Luisa (name changed) has been having an affair in Berlin for about a year. What started out as fun and a tingling time turned into more over time. No, not a relationship. But an inner conflict. Because the man Luisa is having an affair with is married. Find out what that does to her and whether she blames herself for cheating in her report.
I am his mistress – and I have no feelings of guilt
It takes two to make an affair. No question about it. Back then, when I got involved with Tim (name changed), I didn’t think at all about what might happen.
From the beginning, it was clear to us that we were looking for something casual and did not want to make a commitment.

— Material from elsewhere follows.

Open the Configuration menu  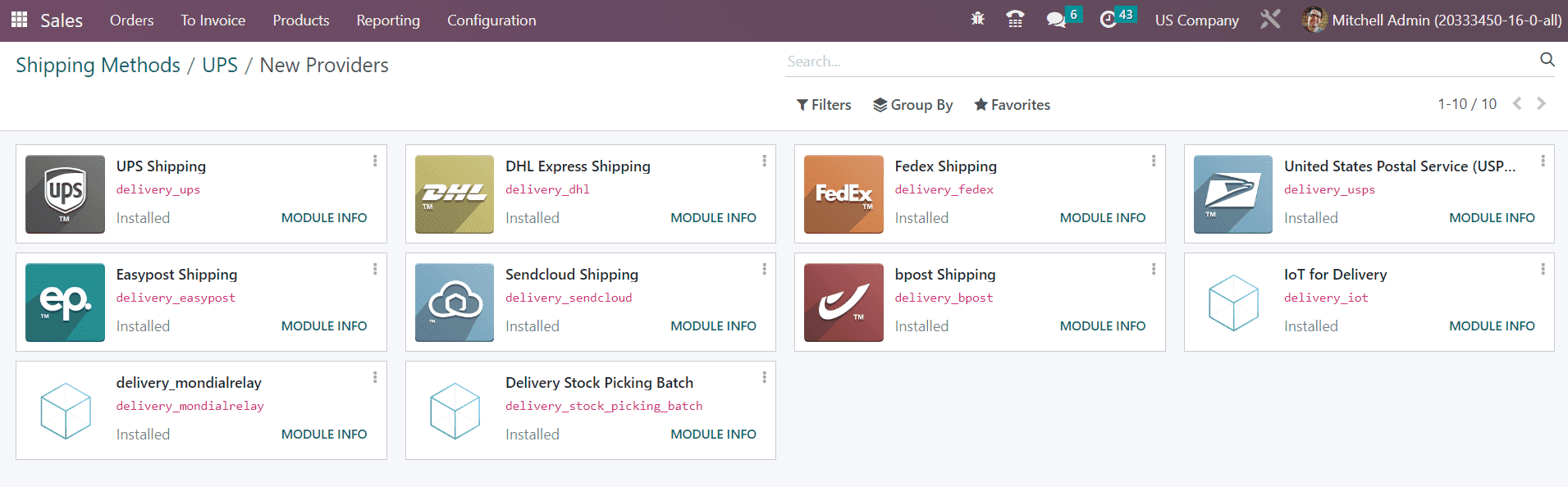(491, 20)

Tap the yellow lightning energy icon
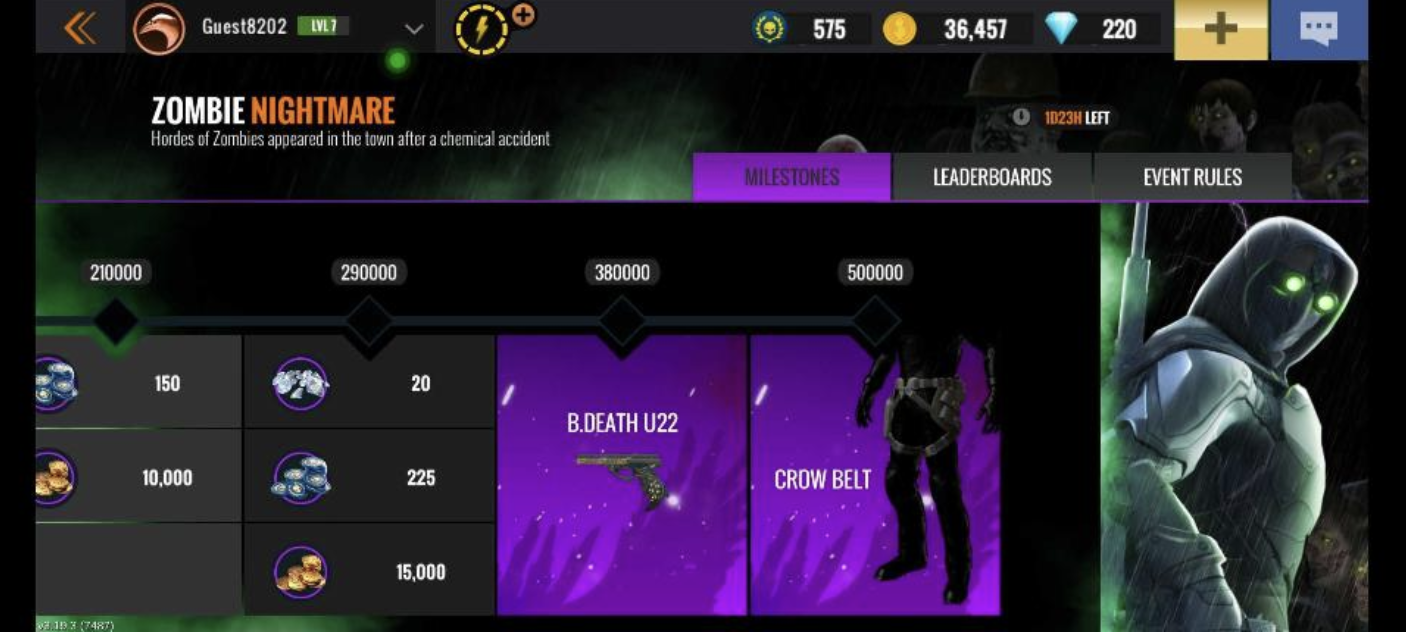482,29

We found each other on a singles community for Berlin and made everything clear straight away. Also that it would only be a lasting romance if it really harmonised in bed. Otherwise it was just going to be a one-off. But the sex was so good that it turned into a full-blown affair.
When we met, it was in a hotel. Neutral ground where you could just let yourself go. We talked a lot, but mostly on a small-talk level. Our conversations never went into depth. But the physical part was all the more intense.
At some point he revealed to me that he was married. I already knew that he was taken. After all, that was one of the reasons why we only met in hotels. But I didn’t know that there was a whole marriage attached to it.
How do I deal with the knowledge of his wife?
When I found out about his wife, I didn’t mind at all at first. Maybe it’s because I’ve already experienced, seen and heard a lot as a single person in Berlin. And because I assumed that it was his decision and he had to live with it. But at some point doubts began to gnaw at me: Am I not also somehow his accomplice, knowing about his wife?
As we once again fell exhausted and happy next to each other into the pillows of a hotel bed after lovemaking, I finally asked Tim: “Don’t you want to leave your wife? “. He said nothing at first. The words hung heavy in the room. Then all that came was, “I can’t.”
I left it at that. I enjoyed our uncomplicated arrangement too much to want to ruin it with my questions. But I came to realise that if you decide to cheat, you do it on purpose and bear the responsibility – and thus the guilt – for it. Anyone who gets involved as a second person and knows that the other person is taken is also guilty.
And yet: If you do not know the partner of your affair, you are partly to blame for cheating – but you do not have the moral responsibility to justify yourself to the person you are cheating on. That is the sole responsibility of the person in the relationship or marriage. You owe honesty there.